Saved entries
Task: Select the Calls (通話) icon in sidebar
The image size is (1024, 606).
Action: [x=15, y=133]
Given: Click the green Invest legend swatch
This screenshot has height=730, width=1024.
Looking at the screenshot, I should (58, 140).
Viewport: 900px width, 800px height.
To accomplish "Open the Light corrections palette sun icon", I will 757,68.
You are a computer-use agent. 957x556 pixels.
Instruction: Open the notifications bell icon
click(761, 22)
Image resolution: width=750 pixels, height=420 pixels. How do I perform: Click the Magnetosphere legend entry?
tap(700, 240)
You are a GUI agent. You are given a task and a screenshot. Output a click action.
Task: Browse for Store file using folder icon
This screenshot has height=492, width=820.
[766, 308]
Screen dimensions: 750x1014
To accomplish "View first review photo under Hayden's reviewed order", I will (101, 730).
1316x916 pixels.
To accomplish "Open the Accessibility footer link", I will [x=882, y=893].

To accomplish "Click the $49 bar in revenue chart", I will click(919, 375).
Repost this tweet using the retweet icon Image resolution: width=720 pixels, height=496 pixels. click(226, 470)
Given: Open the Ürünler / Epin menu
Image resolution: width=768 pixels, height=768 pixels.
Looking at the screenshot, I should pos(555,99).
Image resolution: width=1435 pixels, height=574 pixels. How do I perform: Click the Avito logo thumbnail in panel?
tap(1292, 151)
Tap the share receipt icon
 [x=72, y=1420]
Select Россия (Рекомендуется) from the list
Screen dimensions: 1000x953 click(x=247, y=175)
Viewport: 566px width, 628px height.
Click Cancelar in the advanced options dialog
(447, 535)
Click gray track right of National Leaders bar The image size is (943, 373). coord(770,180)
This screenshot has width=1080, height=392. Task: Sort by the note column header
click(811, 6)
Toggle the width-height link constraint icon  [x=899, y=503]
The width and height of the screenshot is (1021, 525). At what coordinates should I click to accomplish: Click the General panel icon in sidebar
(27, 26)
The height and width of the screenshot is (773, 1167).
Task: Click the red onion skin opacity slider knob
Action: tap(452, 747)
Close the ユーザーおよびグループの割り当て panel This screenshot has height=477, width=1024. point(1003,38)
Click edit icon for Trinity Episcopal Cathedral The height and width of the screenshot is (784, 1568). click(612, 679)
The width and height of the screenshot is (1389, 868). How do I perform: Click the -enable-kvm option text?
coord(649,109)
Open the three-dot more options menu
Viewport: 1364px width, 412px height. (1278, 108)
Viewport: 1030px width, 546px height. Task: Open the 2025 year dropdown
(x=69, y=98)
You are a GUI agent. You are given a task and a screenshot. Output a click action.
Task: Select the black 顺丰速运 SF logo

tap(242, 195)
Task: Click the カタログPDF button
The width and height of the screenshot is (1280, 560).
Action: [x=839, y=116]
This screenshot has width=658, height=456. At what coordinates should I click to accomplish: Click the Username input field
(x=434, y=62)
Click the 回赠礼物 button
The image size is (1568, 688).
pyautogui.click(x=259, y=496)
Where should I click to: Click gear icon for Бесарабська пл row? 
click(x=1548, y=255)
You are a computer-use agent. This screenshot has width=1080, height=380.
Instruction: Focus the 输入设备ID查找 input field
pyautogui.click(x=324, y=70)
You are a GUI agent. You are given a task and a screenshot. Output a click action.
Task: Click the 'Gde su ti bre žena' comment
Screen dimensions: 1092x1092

WHAT IS REQUIRED = Scan the entries above for the word "using", then copy every line in which it occurs.

TASK OUTPUT =
Task: Browse for Store file using folder icon
Repost this tweet using the retweet icon Image resolution: width=720 pixels, height=496 pixels. click(226, 470)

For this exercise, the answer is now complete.